I have a couple I used for different things. Both are scrapers I have reground myself. The negative rake makes the scraper less "grabby" because unless you really try hard not to, the edge is presented in a trailing manner.

One down side I have found when using negative rake scrapers is that when using them inside a box, hollow form etc. you can't see where the edge is cutting so it is more difficult to find the exact centre to remove a pip.


----------



## RogerP (1 Jul 2014)

For small stuff (which is all I really do on the wood lathe) I use one of these HSS Square Lathe Tool Bit Boring Bar Fly Cutters http://tinyurl.com/qcld37w

They come in all sorts of sizes and banged into a handle work very well. Of course they are easily ground, with the correct wheel, to any shape or rake and also the sides can cut well. 

Make a nice tight square hole in a wooden handle and you can swap them end to end with different faces on each. Being HSS they hold an edge very well.


----------



## Grahamshed (1 Jul 2014)

If you are talking about a second, face, bevel on an ordinary scraper then no, not yet, but Ihave just been watching Mike Waldt's youtube vid about them. They look 'interesting'


----------



## Spindle (1 Jul 2014)

Hi

I've yet to experience the need for one - I've never had a problem with a normally ground scraper - the harder the wood the easier it is to get a good finish.

Regards Mick


----------



## Dalboy (1 Jul 2014)

Spindle":156quk4z said:


> Hi
> 
> I've yet to experience the need for one - I've never had a problem with a normally ground scraper - the harder the wood the easier it is to get a good finish.
> 
> Regards Mick



Like you on the whole have no problem except with one scraper Ask SteveF when he came over I will beat it though


----------



## chipmunk (1 Jul 2014)

One of the nicest applications of a negative rake scraper is when finishing the continuous curve on the inside of a bowl. 

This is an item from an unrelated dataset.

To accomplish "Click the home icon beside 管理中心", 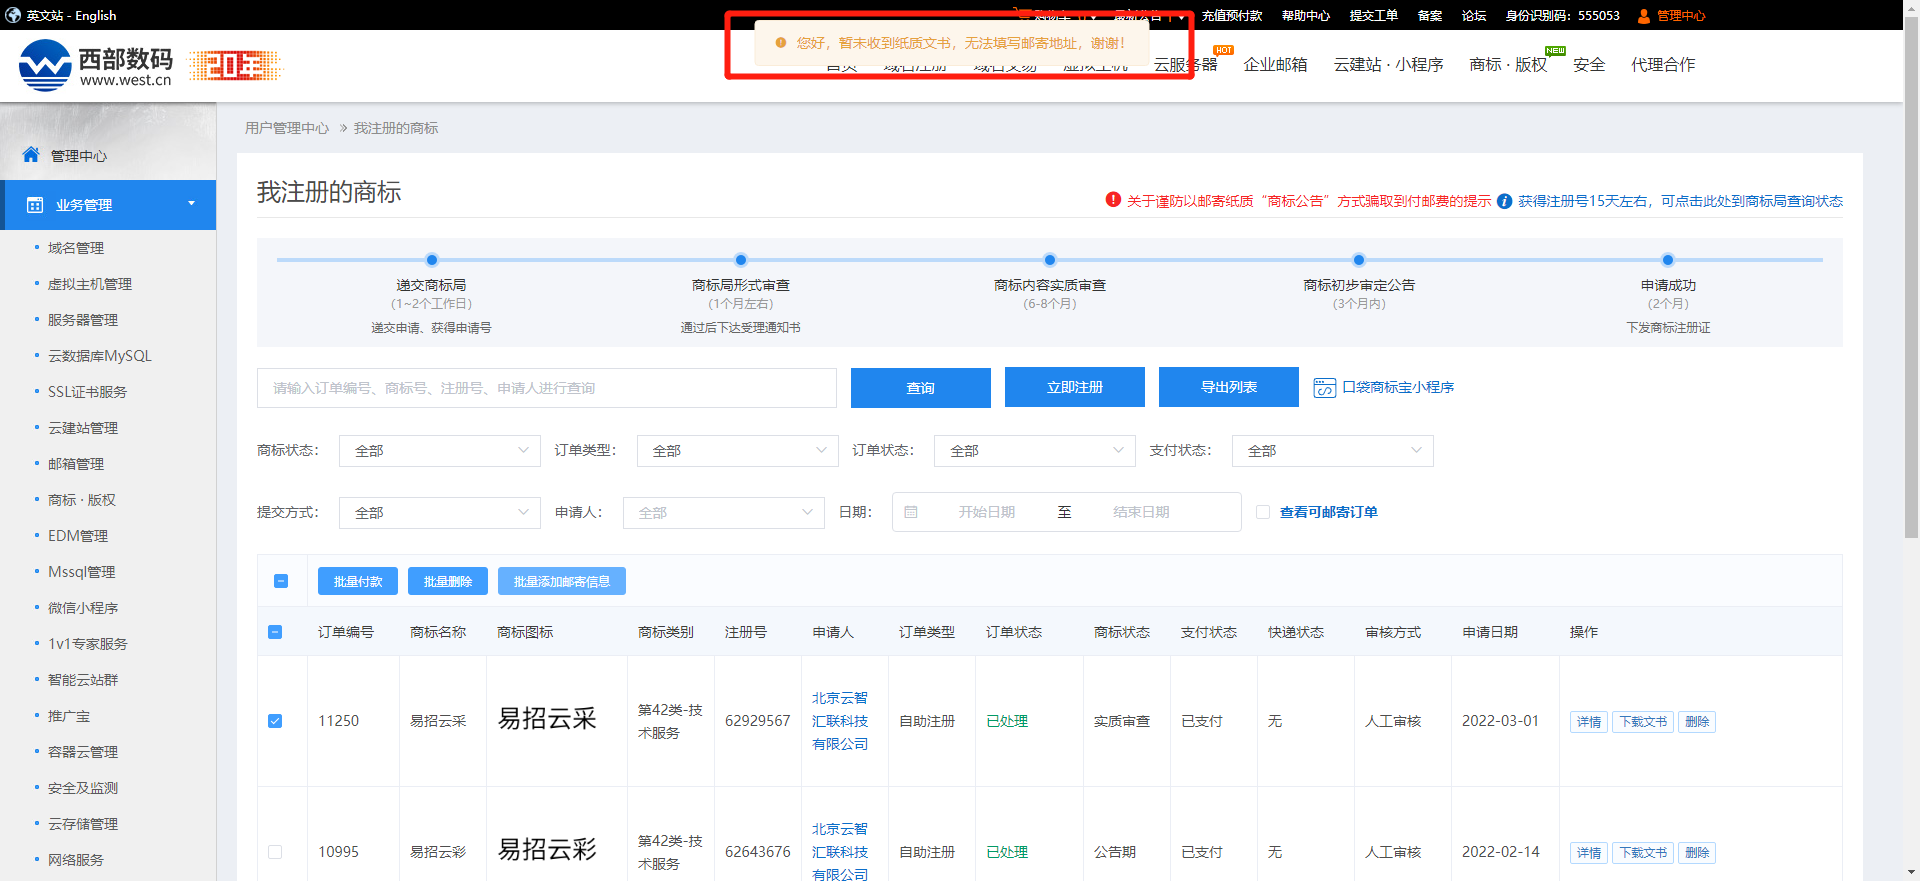I will point(31,155).
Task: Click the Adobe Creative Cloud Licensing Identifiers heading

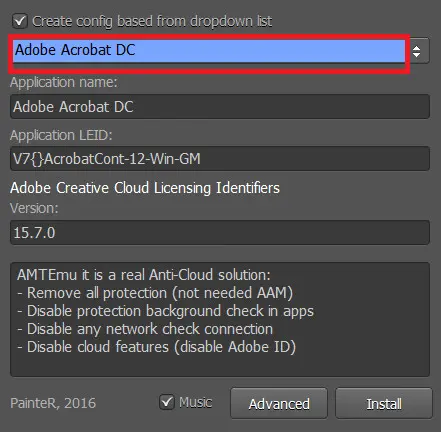Action: pos(145,188)
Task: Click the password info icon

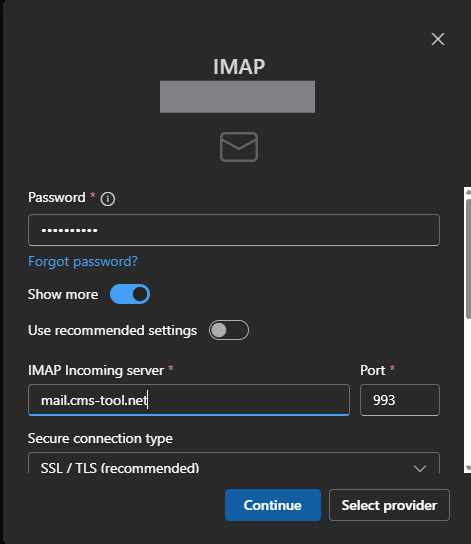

If you try to track a standard neutral rake scraper round the inside curve with a consistent downward tilt on a straight toolrest it's actually quite tough to do. A negative rake french curve scraper flat and level on the toolrest turns this into a breeze.

So, I have one negative rake scraper like this one on top which is a reshaped long and strong 1" skew....







The cross-section is here...






HTH
Jon


----------



## Vic Perrin (1 Jul 2014)

woodfarmer":28j8lgcq said:


> I have a confession to make. I often use my skew chisel as a straight scraper.
> 
> It works fine, if anything easier that the round nose scraper I bought. Much less likely to take a deep cut.
> 
> I really haven't yet got the knack of using it as a skew chisel.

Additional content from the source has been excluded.